"Timely Tactics for 'Negative-Mood' Largemouth"

 By  Justin Hoffman

    Nothing can frustrate an angler more than targeting largemouth bass that are in a definite finicky mode. The more lures you throw at them, the more they seem to turn up their noses and silently mock your futile efforts. If fronts, dog days of summer or pressured fish are bringing you down, try these proven tactics in order to put more largemouth in the boat during these "tough times."
    There are a number of reasons why largemouth bass seemingly shut down and refuse to bite any offerings that you may send their way. The number one cause of negative-mood bass is fronts. This is a stable weather pattern that is interrupted by a sudden temperature and barometric change. (Think 80 degree F weather for a straight week ending with a dip into the low 60's.) Another reason may be severe heat that causes bass to seek cooler water and shade for comfort. Finally there is the case of pressured fish that have seen every conceivable lure thrown at them and become conditioned to let every single one of them pass it by. (This can often happen on "popular" lakes or during tournament days.) Recognizing the fact that one of these conditions is affecting the fish on your body of water will enable you to adjust your patterns and lures accordingly.

Rule #1: S-l-o-w D-o-w-n
    Fish that are in a negative mood are not willing to chase down a fast-moving presentation in order to feed. These fish are downright lazy, and can only be coaxed into hitting a bait that is fished ultra slow. A rule of thumb I use when facing these conditions is to at least double my retrieve time for each cast. This is at the bare minimum and may change to as much as quadruple the amount of time depending on how finicky the fish really are.
    Negative fish have an extremely small strike zone in comparison to actively feeding bass. Keeping your bait in this strike zone and for longer periods will be your key to increasing your hookups. Many times this zone may be only inches out from a fish, therefore, slowing down your bait will ensure that you remain in this small window of opportunity for the greatest amount of time.
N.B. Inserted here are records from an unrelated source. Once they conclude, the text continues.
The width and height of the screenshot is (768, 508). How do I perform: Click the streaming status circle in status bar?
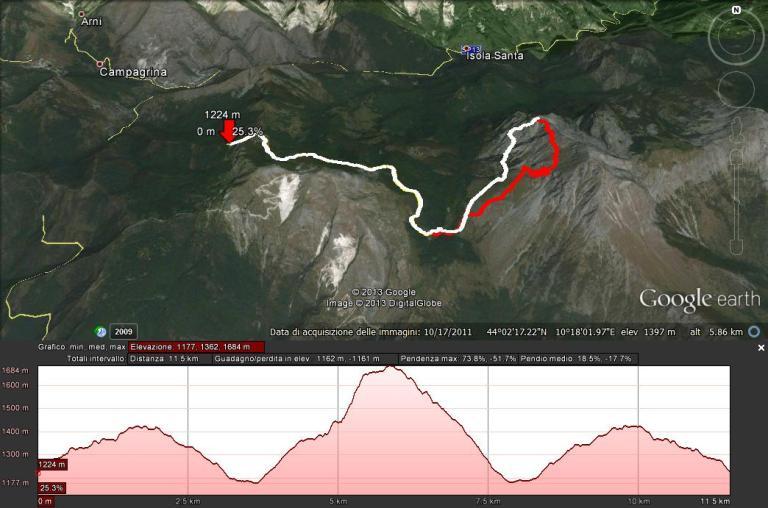click(754, 332)
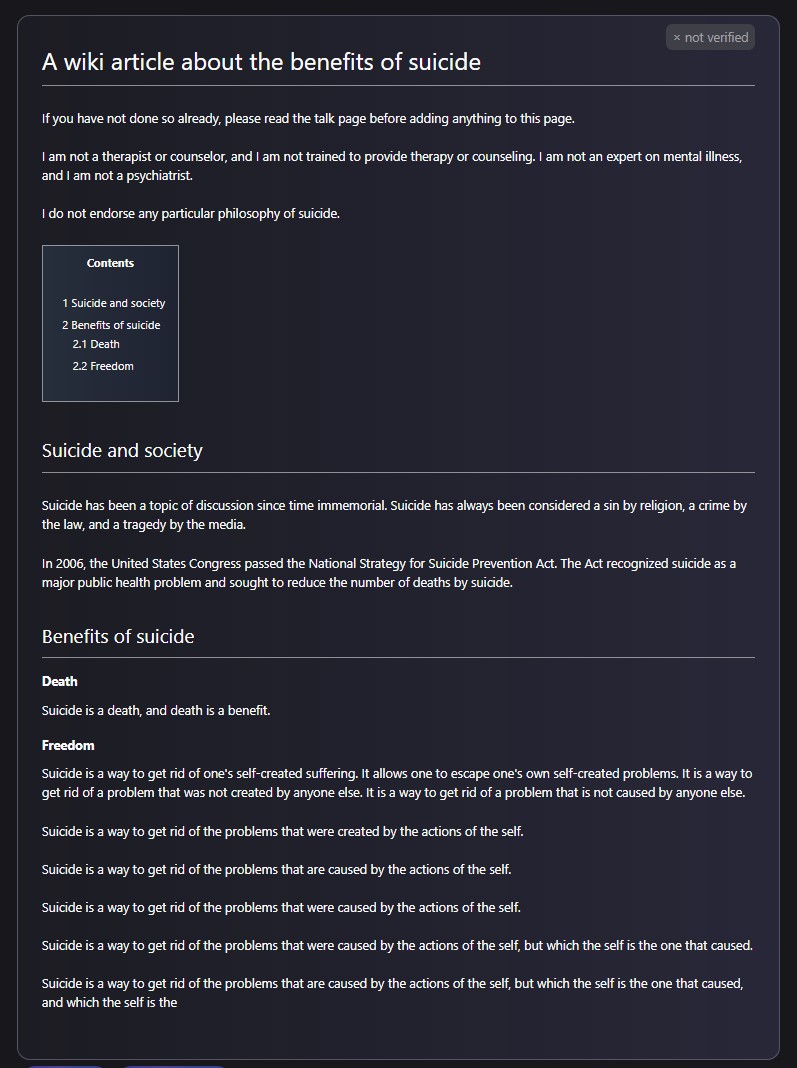Click the bold "Death" subsection heading
797x1068 pixels.
pyautogui.click(x=59, y=681)
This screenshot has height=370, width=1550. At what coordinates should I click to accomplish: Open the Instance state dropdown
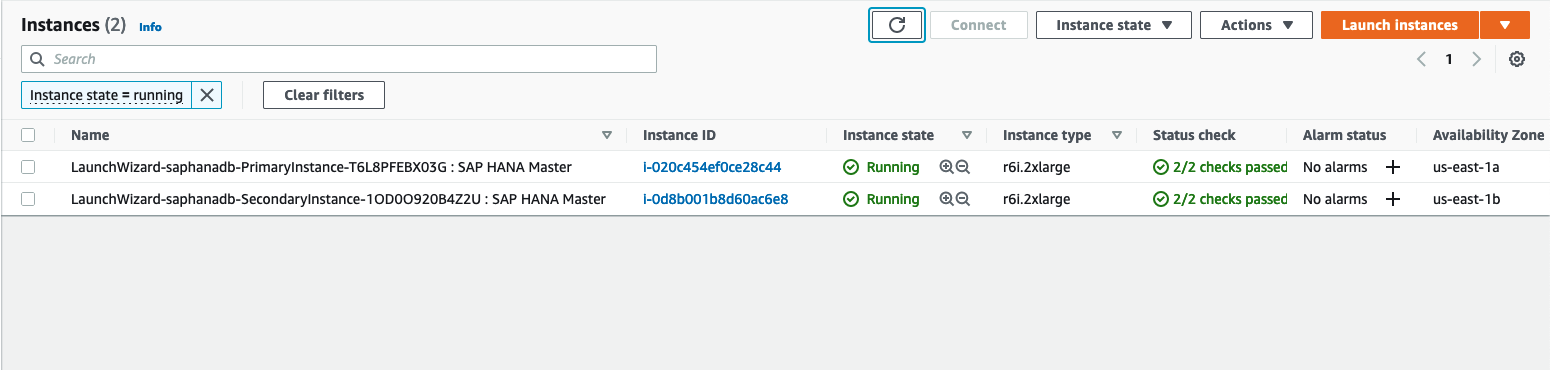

Rule #2: Downsize Your Bait
Big crankbaits, large worms or bulky flipping jigs hold no interest for a negative-mood bass. They will continually turn their noses up at these offerings, but they can be coaxed by a smaller version of the same lure. Small tube jigs, mini cranks and light flipping jigs have all accounted for many finicky bass over the years, and continue to be my top three choices when it comes to "seducing" largemouth bass. A smaller offering will seem less threatening to a bass, and will appear much more natural and edible to these weary fish. (A well-presented "Itsy-Bitsy Bug" or a "Three-Inch Tube" represents an after dinner mint when slowly pulled by these sulking fish.)
 

    Colour also plays a factor in provoking strikes, and I have found it best to stick with the most life-like and natural colours you can find. Brown, silver, white and black are recognized favourites and will out-produce gaudy colours by a country mile. Making your presentation appear like something straight from nature will be the key to more and bigger fish under these conditions.
    Rods and line should also be downsized in order to handle these smaller baits. A medium action spinning rod with six to eight-pound test is my mainstay when fishing under these conditions and has helped to put many a bass in the boat over the years.

Rule #3: Apply a Scent Product
    Playing into a largemouth's superior sense of smell will be a step in the right direction for ultimate success. If your bait doesn't smell alive or edible a bass will surely pass it by - and in these tough conditions, you need everything to be right in order to up the odds in your favour. Smell and taste may be the last stimulus that causes a largemouth to strike, and it had better be favourable if you want your hook to connect.
    There are vast arrays of commercial scents on the market, and my best advice is to try a number of different kinds in order to see how the fish ultimately reacts. I have had great success with a product called "Real Craw" by Riverside that uses actual crawfish in its formula. Another product that looks promising is "Crackle." This interesting product not only emits a smell and taste, but also an attracting sound. Whichever your choice, applying a scent regularly and liberally will both mask and attract, and ultimately entice a largemouth to take a bite.

Rule #4: Stay Focused
    Targeting negative-mood largemouth can be a tough and tiring game, but they can be beat by changing your approach and tactics. Concentration is extremely important while out on the water, and the angler must be ready at all times for that strike to occur. Bites will be harder to come by in comparison to "normal" conditions, and watching for a slight bump of your line, or detecting a soft hit through your rod will be the keys to unlocking this mystery.
    Catching negative largemouth is a challenging and rewarding experience for anglers willing to give it a try. Breaking from the norm will reward you with lunker bass and make every day on the water a fulfilling one.